Scott, I'm the creator of the video. If you watch the first video, you'll see and hear where I say that while I SHOULD show a loop of wire (per your comment) BUT in order to keep things simple, I will only show half. The issues with creating these types of 7-10 minute videos are: what do I include and what do i cut; what analogies do I use to explain the basic concepts which are rarely well explained. I decided that showing a looping wire would be harder to visualize and animate. It would also open more esoteric topics. My goal was to explain the topic to people who didn't understand 3 phase.
सर आपका वीडियो बहुत बढ़िया और शिक्षाप्रद है. 3 फेज एसी को आपने अच्छी तरह से समझाया है.
That's exactly what I was taught in the apprenticeship classes at Davis Electric. We didn't have animated video available to us.
S
Did you ride dinosaurs to school?
Data centers, and other commercial and industrial buildings don't necessarily use 3 phase power because of less amperes; it is because 3 phase power provides a "more balanced system". Such buildings demand more power than dwellings even though dwellings are served with lower voltage power.
I hope that you can make a video using three phase graph to educate rookie electricians about the danger of letting the phase wires to touch each other in electrical wiring, as three phase wiring nowadays is more popular for domestic electrical wiring compared to single phase
Good vid. Memories refreshed
Awesome very instructive all the confusing that i had for my whole life was cleared in your 10 minutes video
Thanks a lot!
ΑΡΣΕΝΗΚΟΛΗΘΗΛΑ ΠΡΟΣΟΧΗ ΤΗΣ ΔΙΑΣΤΑΡΟΣΗΣ
Altough the information in this video is completely correct, still one question was not answered: why 3 phases? why not 2, 4, 5, 6? why 3? And there is ONE major reason why 3 phase power is the way to go and the reason is the same why 1, 2, 4 phase power sucks. 5 phase power supply would have been the next choice. why? because power output over time is constant with 3, 5, 6, 7, 9 and so on phases (uneven numbers and any nmultiples of those)

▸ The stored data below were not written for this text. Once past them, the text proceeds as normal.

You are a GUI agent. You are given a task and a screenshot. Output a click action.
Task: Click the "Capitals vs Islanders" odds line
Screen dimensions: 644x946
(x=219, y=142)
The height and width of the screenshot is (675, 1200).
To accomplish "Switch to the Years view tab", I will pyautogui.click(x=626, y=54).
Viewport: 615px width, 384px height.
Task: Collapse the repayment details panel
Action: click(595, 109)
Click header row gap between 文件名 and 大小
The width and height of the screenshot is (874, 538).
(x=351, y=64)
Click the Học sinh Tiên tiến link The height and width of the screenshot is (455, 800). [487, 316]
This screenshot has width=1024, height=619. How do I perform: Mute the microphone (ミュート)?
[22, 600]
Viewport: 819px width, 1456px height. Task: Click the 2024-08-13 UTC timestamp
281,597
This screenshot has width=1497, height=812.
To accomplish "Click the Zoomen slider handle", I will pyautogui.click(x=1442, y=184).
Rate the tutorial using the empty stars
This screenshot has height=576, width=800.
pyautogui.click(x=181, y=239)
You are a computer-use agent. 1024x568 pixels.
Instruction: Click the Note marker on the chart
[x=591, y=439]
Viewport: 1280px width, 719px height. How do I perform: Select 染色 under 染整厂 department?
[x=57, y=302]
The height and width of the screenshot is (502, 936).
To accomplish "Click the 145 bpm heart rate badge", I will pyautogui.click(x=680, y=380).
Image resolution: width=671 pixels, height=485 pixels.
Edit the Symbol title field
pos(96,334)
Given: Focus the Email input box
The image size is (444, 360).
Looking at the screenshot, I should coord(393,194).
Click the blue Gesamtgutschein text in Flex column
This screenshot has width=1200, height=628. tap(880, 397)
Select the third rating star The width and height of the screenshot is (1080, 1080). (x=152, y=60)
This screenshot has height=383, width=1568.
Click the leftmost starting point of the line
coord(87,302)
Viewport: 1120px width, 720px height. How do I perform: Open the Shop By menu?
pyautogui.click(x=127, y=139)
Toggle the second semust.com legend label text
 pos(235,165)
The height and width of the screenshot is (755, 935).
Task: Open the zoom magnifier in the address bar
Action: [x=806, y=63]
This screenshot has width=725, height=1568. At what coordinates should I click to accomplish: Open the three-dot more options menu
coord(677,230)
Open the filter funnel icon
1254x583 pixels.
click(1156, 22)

th-cam.com/video/HqZtptHnC2I/w-d-xo.html
yeah.. that video doesn't explain anything, because the numbers seem to be chosen arbitrarily. so.. no real background there. again: after 3 phase power the next possible number of phases would have been 5 for the reason of a steady power output. but it can be explained quite easy why 3 phases were the way to go - there is no need for a 4 minute long explaination.
Hace mas de 100 años, en los inicios de la electricidad, se probaron sistemas de varias fases, pero el sistema que venció a los demás fué el trifásico.
Here's a simple answer - the cost of copper. The detailed answer is a very technical analysis of cost of additional copper for each phase versus the increased "performance" of more phases.
the need for an alternating current with constant power output (and not any sin-wave power!) came from electric locomotives. they would slip with a power peak coming for example from a single-phase sin-wave power. when slipping, the friction reduces a lot limiting the capibilities of it! but with a constant power output the trains could be built smaller and more efficient.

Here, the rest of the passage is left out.